Of course, this does not mean they will cooperate or make peace with Israel. Moderation not only threatens to expose them to radical subversion but also to weaken their own dictatorships’ structure, which rests heavily on demagogically blaming Israel for all their shortcomings.

As one Gulf ruler put it privately, “We can use Israel and bash Israel simultaneously.” In other words, Israelis must oppose Iranian ambitions for their own reasons anyway. So why should Arab regimes give them anything for doing so, even if it means protecting their own sovereignty and systems as well?

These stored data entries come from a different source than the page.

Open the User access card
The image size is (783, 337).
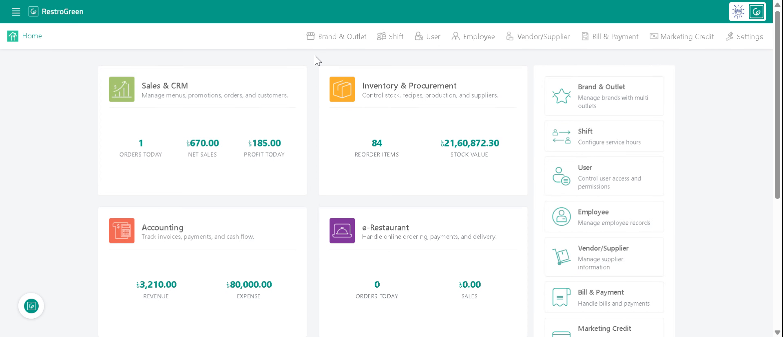click(604, 176)
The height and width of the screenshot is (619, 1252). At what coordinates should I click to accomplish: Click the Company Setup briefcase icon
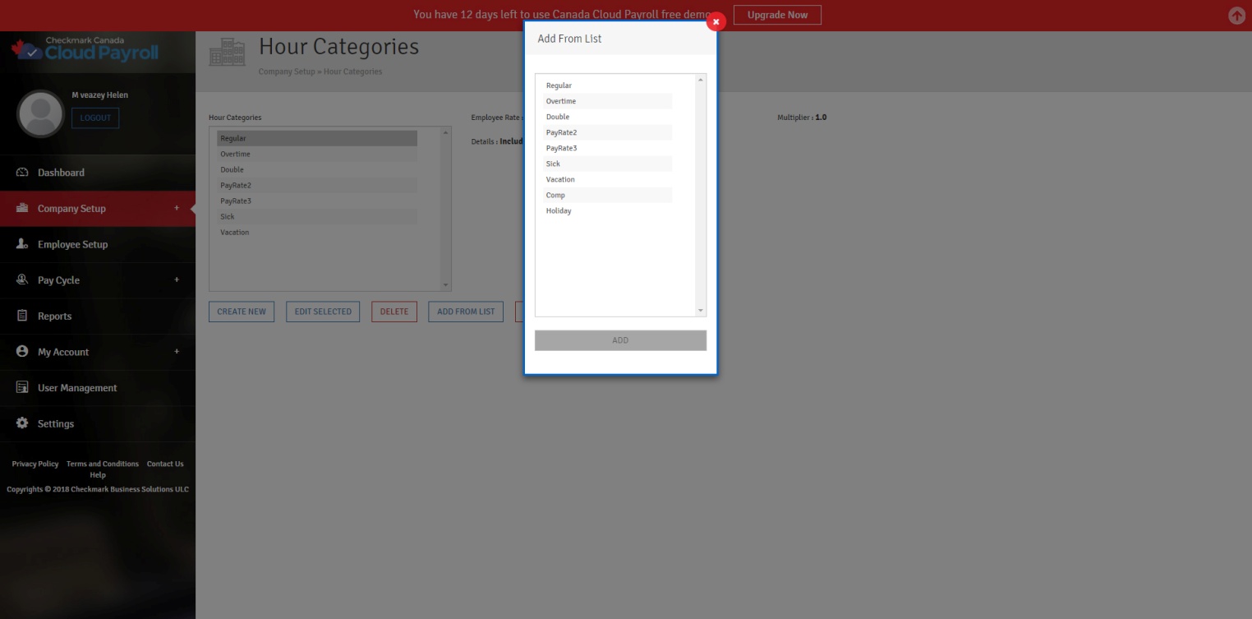click(x=22, y=209)
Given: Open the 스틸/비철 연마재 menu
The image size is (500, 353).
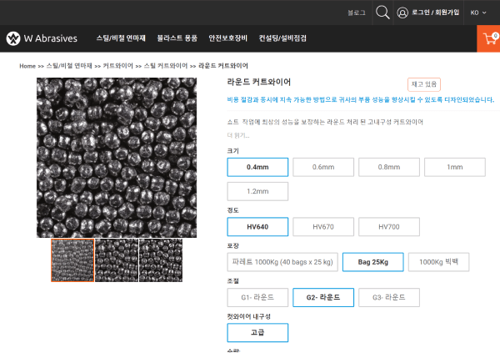Looking at the screenshot, I should tap(121, 38).
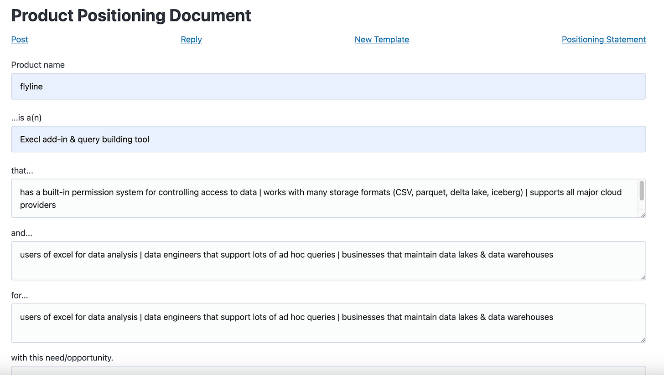664x375 pixels.
Task: Select the 'flyline' text in Product name
Action: [31, 86]
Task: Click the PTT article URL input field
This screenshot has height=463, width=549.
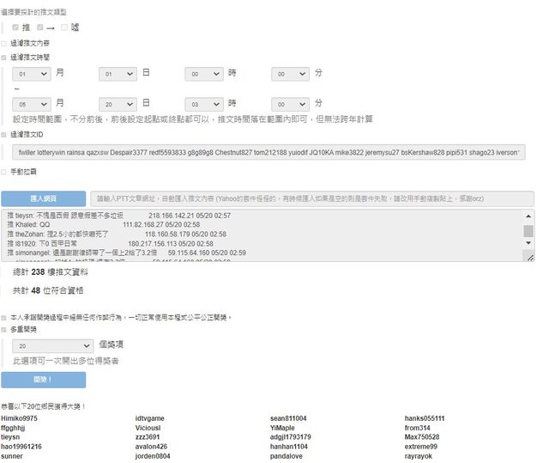Action: pos(312,198)
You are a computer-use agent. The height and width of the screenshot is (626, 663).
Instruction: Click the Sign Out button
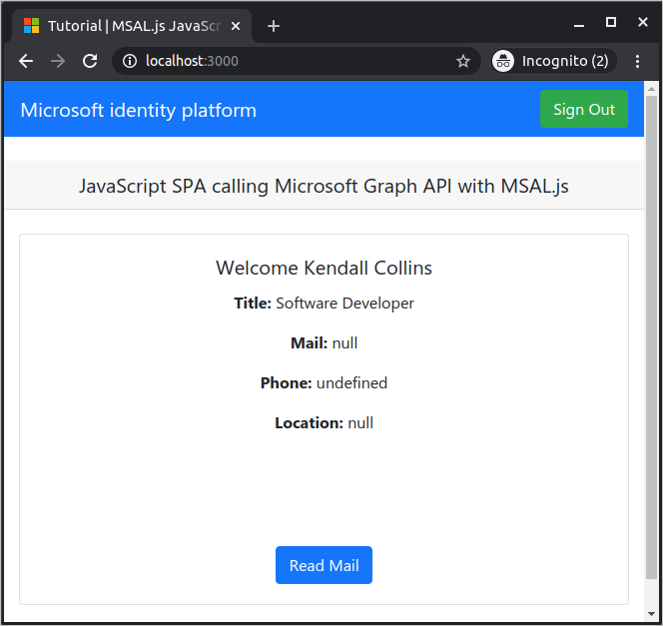tap(584, 109)
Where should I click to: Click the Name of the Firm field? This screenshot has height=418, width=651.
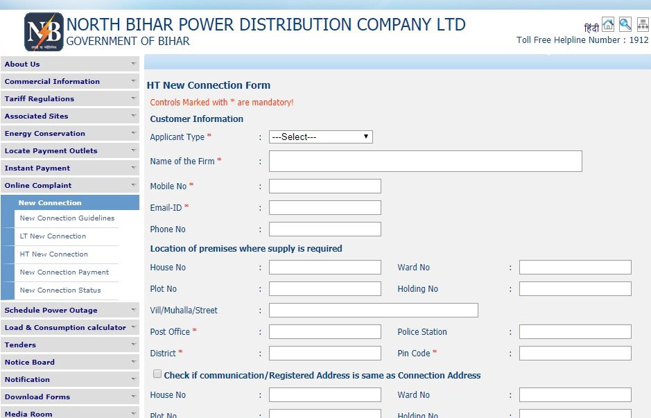pos(425,161)
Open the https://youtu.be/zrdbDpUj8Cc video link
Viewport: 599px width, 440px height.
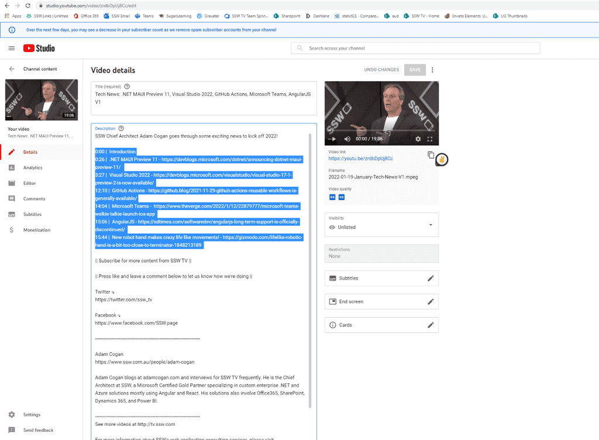[360, 158]
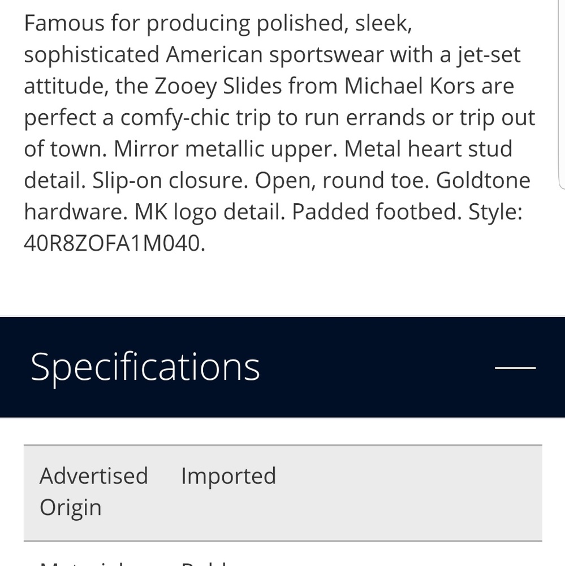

In this context, the idea that solving the Palestinian issue will bring peace and stability in the region, ensure good Arab-Western relations, and quiet radical Islamism becomes especially laughable.

Consider the possibility of Iran getting nuclear weapons. It is a certainty that no Western country will stand against it, Arab regimes will rush to appease it, and hundreds of thousands of Muslims will join radical Islamist groups to replace all those regimes Iran says must go.

For the moment, however, Lebanon resembles Spain during its civil war, just before the main conflict. A democratic majority, a united front of Christians, Druze, and Sunni Muslims, defies terrorist attacks sponsored by Syria, Iran’s ally. They simply don’t want to live under an Iran-style Islamist regime. Government supporters are angry that Hizbollah can launch war on Israel whenever it pleases at great cost to their nation. They remember decades of Syrian domination, repression and looting.

A Fascist-free Spain, of course, became progressive humanity’s cause of the 1930s. Such people were horrified that the Western democracies would not help the Republicans while the Germans and Italians poured troops, weapons and money into the Fascist side.

But why didn’t Britain and the others act? Their motives were precisely the same as inhibits determination today. They feared war and the resulting cost and casualties. They profited from trade with the other side. They disliked the great power that was more involved in the war (in those days the USSR, today America). Since the Catholic Church backed General Francisco Franco’s cause they didn’t want to be labelled what today would be called “Catholophobic”. They lacked confidence in their own society, which Ezra Pound called a “botched civilisation”. Pound eventually preferred the Fascists, as too many intellectuals and artists now find the Islamists the lesser of the two evils.

All rather similar to what happened in 2006, when the UN decided that troops would be sent to southern Lebanon, Hizbollah would be kept out and disarmed, and weapons smuggling would be blocked. Hizbollah disagreed and did what it wanted.

The world gave in: Hizbollah (Syria and Iran), 1; World, 0.

If the world won’t even help Arab, Muslim-led, democratic, Lebanon, why should Israel give credence to such promises?

Ah, but Israel can defend itself. It is the toughest of all Iran’s intended targets.

Prime Minister Winston Churchill recalled in December 1941, speaking to Canada’s parliament, that collaborationist French generals warned him that if Britain, too, didn’t surrender to Hitler, “In three weeks England will have her neck wrung like a chicken.” Churchill wryly told his cheering audience: “Some chicken; some neck!”

A few years later, Hitler lay dead and defeated. Mr Ahmadinejad, take note.